Home » Book Review » The Rescuer

The Rescuer

by Dee Henderson

Published 2003

This is the final book in O’Malley series, and focuses on Stephen, who is a paramedic.  Completely burned out from his job (driving a squad to emergencies in Chicago is no tea party), emotionally exhausted from the illness and death of his youngest sister, and frustrated because the rest of his family have all become Christians and he can’t understand why, Stephen leaves for a long break.  When he returns, he buys a small farm in a small town outside of Chicago, and is ready to start his new life.

I really enjoyed this book, as I have the entire series.  This one involved a jewel thief parallel story line that seemed a bit obscure to me, but Stephen’s love interest, Meghan, is one of my favorite characters in the entire series, so the book was a bit of a toss-up for me.  :-D  I will say that it contains more excellent conversations about religion.  I greatly appreciated this exchange–

“Why does it feel like God has conditions on loving me?”
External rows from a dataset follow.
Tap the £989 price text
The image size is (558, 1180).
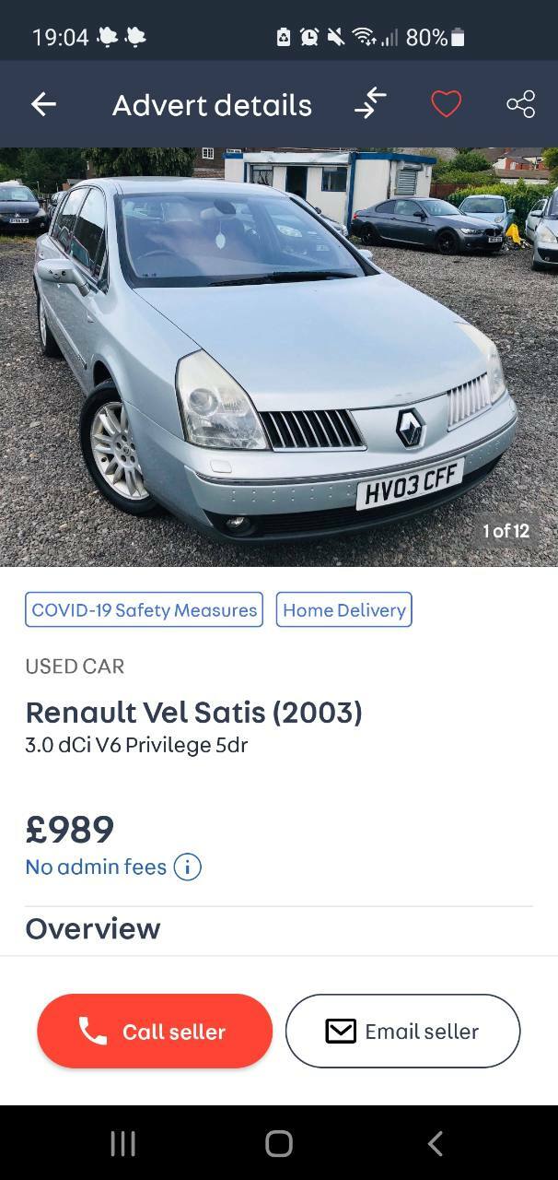(x=70, y=829)
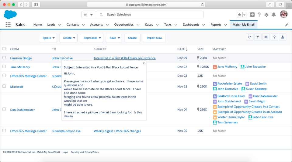Viewport: 292px width, 162px height.
Task: Check the select-all checkbox in header
Action: click(4, 49)
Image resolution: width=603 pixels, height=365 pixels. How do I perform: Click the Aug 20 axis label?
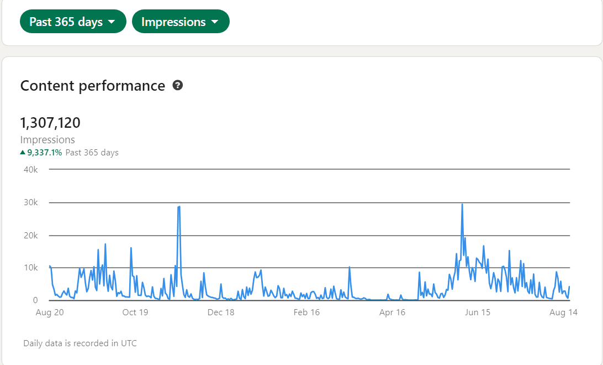click(x=50, y=312)
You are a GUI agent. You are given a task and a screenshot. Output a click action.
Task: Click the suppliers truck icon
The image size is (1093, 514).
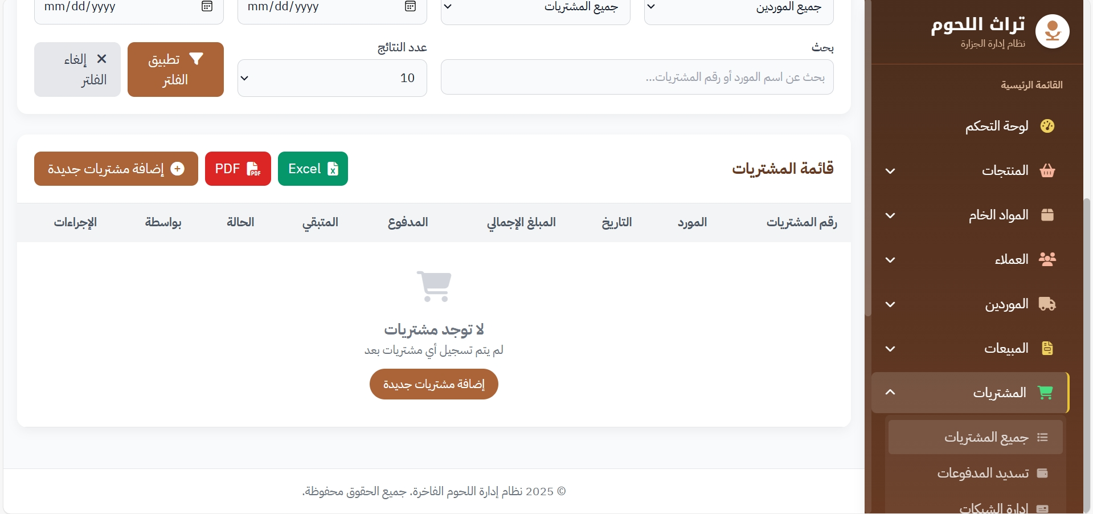point(1047,304)
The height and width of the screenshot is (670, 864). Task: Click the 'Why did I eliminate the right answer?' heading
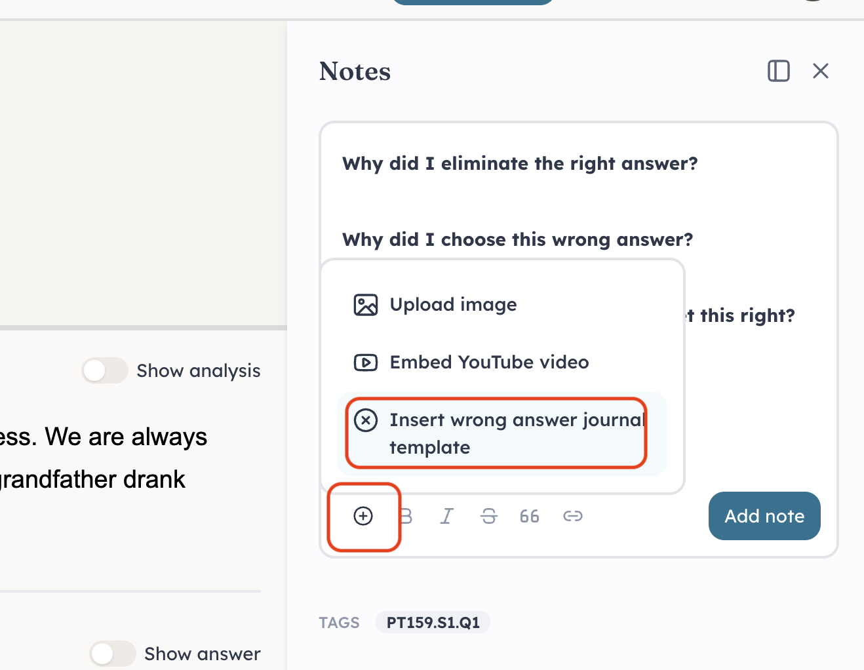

“He doesn’t. You’re projecting your own list of what you think He should expect. It gets pretty intense when you realize He accepts you despite the fact that you’re a mess as the moment … Jesus is the kind who moves in, says I love you anyway, and then starts helping repair the mess. He means it when He says He loves you as you are, not based on what you’ve done. But He loves you too much to leave you in that chaos once you know Him.”

Henderson manages to capture that beautiful tension of the Christian life–Christ accepts us for who we are, without demanding us to “clean up” our lives in order to approach Him, but once we give our lives to Him, He helps us to clean them up, working alongside of us–a holy life is a result of a relationship with Christ, not a prerequisite.

I do feel like this book ends a bit abruptly.  We’ve traveled along with this family for six fat books, and then it’s just sort of “and everyone lived happily ever after” kind of feel and that’s the end.   Still, I really enjoyed this series as a whole, and this book in particular is an easy 4/5.